What I Really Want for Mother’s Day – An Easy List of Just Five Things


I really want those annoying as fuck headlines to stop being written. You know the ones that are attached to some boring-as-fuck video showing you how to frost a fucking cake.Example: She prepared a box cake mix. And then THIS happened! Mind. Blown!  Go right to Journalism 101 Hell for writing that pseudo-sensationalized trash.


I really want entitled moms to stop demanding that their husbands buy them something for Mother’s Day. If you want something so much that you are willing to threaten your husband with withholding sex if you don’t get it then prepare yourself for the worst thing imaginable. He buys you lingerie in a size that is either one size too big, or three sizes too small. Because it is actually for his girlfriend who doesn’t use sex as a weapon.


I really want women to just stop saying stupid things such as “Oh! My ovaries just burst!” every time they see a picture of a cute baby. Or a puppy. Or a lacy negligée. Seriously, just stop with all the fake exclamatory remarks that make you sound as vapid as a box of used cat litter.


I really want to have a say in how at least 50% of the taxes that I pay are spent.

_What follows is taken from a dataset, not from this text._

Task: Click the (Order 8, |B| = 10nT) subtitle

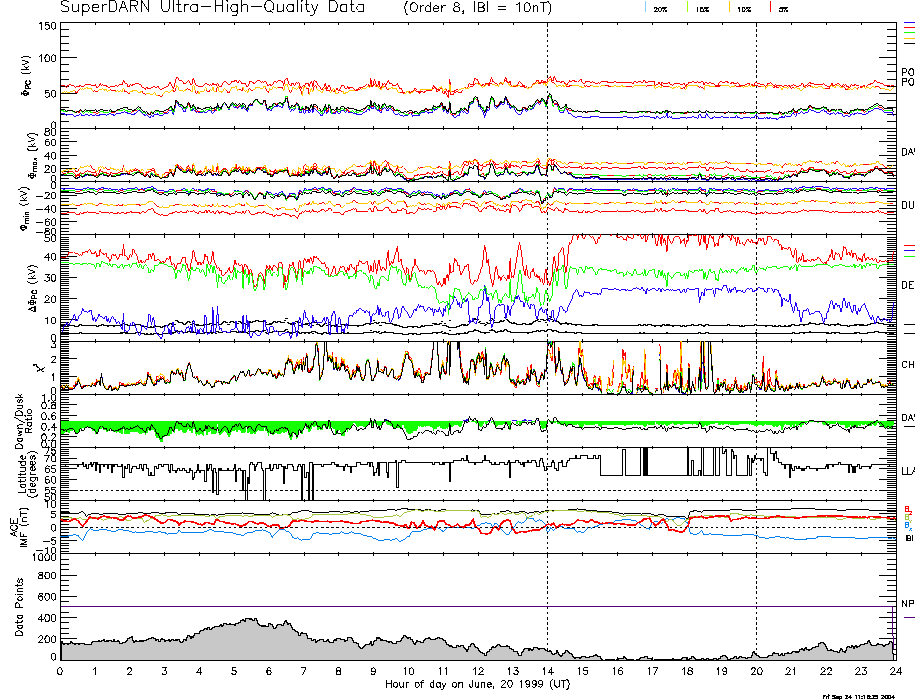Action: 477,7
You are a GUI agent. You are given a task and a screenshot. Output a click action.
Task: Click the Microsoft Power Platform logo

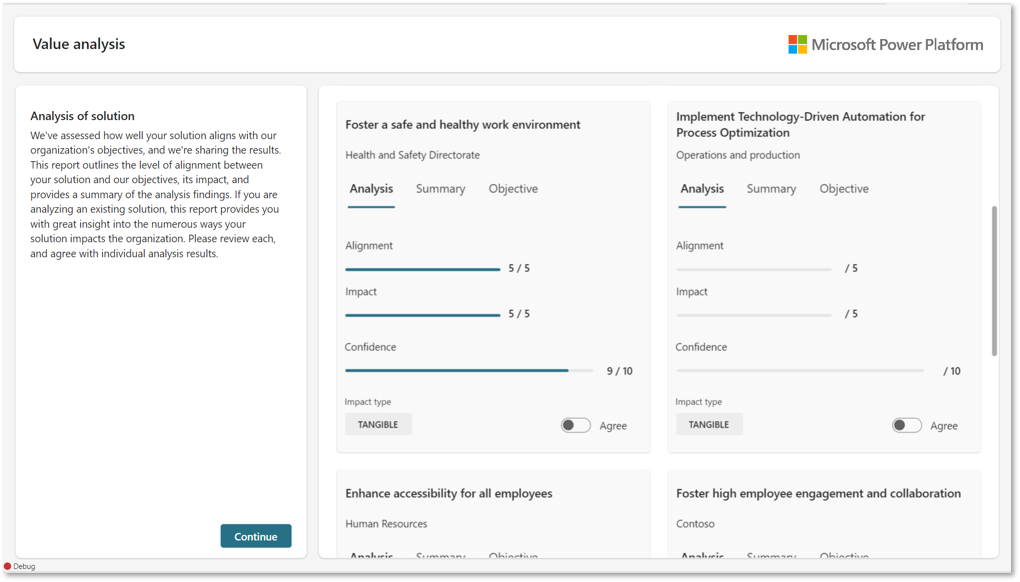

I really want the other 31 owners of the NFL teams to nut the fuck up and get rid of the Patriots. I mean the complete organization, including the owners, the employees in the front office, the coaching staff, every player, Gillette Stadium, and every scrap of paraphernalia that goes with them and send that abomination to the trash heap. Start up a fresh team in a different state, with a new name, logo, colors, new owners, an entirely new staff and players. The faithful and honorable teams, and their fans, should be allowed to let the healing begin. And be allowed to play on a level field.


About Pattie

I live in the Mid-Atlantic with my husband of 35+years. His 20 year career in the Navy serving on submarines was a struggle at times which led me to start this blog. Sometimes writing about how crappy things were can help lessen the bitterness of the memories. When writing doesn't help there is always wine. You can write to me at BitterExNukeWife@Gmail.com


What I Really Want for Mother’s Day – An Easy List of Just Five Things — 3 Comments

  1. Indeed. If you see one of those vapid, waste of oxygen women crying it will be because I nodded knowingly and poked them in the fucking eyeballs. Also, withholding sex is ridiculous. Deserves to be punished, though I imagine if some jackass is willing to put up with someone using sex as a weapon, they deserve the misery. In other words, I really liked your list.
    Samantha recently posted…What I Learned From Having a Terrible MotherMy Profile

    • Hello Lovely Samantha! I love that you came by. We really should hang out more often. I know, it goes both ways…I am going to catch up on your site during lunch. I hope that your mothers day was whatever you hoped it would be. Mine was because I drank sparkly cocktails all day!